SONG OF LOVE (1947, Clarence Brown) Pasión inmortal
Es posible que contemplada desde un registro de verosimilitud histórica, SONG OF LOVE (Pasión inmortal, 1947. Clarence Brown) sea un título cuanto menos discutible. De lo que estoy seguro es que no era la intención de sus responsables ceñirse a ese criterio de fidelidad, en el relato que muestra la relación existente entre el compositor vienés Robert Schumann (Paul Henreid), su esposa Clara (Katharine Hepburn) y el compositor amigo de ambos, Johannes Brams (Robert Walker). De hecho, al inicio de la película, un rótulo señala las libertades dramáticas tomadas a la hora de elaborar la película. A partir de dichas premisas, SONG OF… se describe como una muestra más de las brillantes formas narrativas que Clarence Brown describió en el transcurso de una filmografía, de la cual está sería uno de sus últimos exponentes.

################

**Instrucción dada 1**
Transcribe sin cambios el pasaje de la reseña de SONG OF LOVE que empieza con las palabras "SONG OF LOVE (1947, Clarence" y termina con "sus últimos exponentes.".
**Instrucción dada 2**
Edita las filas que van desde la que contiene "Identify the location of Colour Correction." hasta la que contiene "insert is located at coordinates (133, 34).", ambas incluidas, cambiando "minimize" por "maximize" sin tocar nada más. Devuelve solo esas filas.

**Filas disponibles**
################

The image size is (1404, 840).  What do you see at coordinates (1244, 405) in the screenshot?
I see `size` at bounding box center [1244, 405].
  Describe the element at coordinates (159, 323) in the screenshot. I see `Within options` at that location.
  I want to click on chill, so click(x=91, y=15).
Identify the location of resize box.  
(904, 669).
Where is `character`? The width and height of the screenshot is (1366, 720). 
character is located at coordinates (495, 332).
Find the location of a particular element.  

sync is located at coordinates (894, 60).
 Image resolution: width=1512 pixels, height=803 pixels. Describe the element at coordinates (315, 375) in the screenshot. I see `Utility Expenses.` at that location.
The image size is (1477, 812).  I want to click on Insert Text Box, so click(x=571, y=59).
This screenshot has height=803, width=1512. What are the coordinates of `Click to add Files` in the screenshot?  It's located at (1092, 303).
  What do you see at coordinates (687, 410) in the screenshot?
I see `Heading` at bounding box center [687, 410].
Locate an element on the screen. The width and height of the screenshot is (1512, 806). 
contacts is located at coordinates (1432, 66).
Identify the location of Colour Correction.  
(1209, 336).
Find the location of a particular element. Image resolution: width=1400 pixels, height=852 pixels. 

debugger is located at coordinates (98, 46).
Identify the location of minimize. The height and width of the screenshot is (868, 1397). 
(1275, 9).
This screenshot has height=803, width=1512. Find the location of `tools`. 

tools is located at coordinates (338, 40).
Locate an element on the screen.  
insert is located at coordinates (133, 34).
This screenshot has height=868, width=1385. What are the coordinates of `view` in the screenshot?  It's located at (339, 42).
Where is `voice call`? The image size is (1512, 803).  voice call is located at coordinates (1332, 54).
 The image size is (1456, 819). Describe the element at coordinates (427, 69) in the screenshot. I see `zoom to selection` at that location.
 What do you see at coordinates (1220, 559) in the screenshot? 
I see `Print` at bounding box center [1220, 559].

################

**Respuesta correcta 1**
SONG OF LOVE (1947, Clarence Brown) Pasión inmortal
Es posible que contemplada desde un registro de verosimilitud histórica, SONG OF LOVE (Pasión inmortal, 1947. Clarence Brown) sea un título cuanto menos discutible. De lo que estoy seguro es que no era la intención de sus responsables ceñirse a ese criterio de fidelidad, en el relato que muestra la relación existente entre el compositor vienés Robert Schumann (Paul Henreid), su esposa Clara (Katharine Hepburn) y el compositor amigo de ambos, Johannes Brams (Robert Walker). De hecho, al inicio de la película, un rótulo señala las libertades dramáticas tomadas a la hora de elaborar la película. A partir de dichas premisas, SONG OF… se describe como una muestra más de las brillantes formas narrativas que Clarence Brown describió en el transcurso de una filmografía, de la cual está sería uno de sus últimos exponentes.

**Respuesta correcta 2**
Identify the location of Colour Correction.  
(1209, 336).
Find the location of a particular element. Image resolution: width=1400 pixels, height=852 pixels. 

debugger is located at coordinates (98, 46).
Identify the location of maximize. The height and width of the screenshot is (868, 1397). 
(1275, 9).
This screenshot has height=803, width=1512. Find the location of `tools`. 

tools is located at coordinates (338, 40).
Locate an element on the screen.  
insert is located at coordinates (133, 34).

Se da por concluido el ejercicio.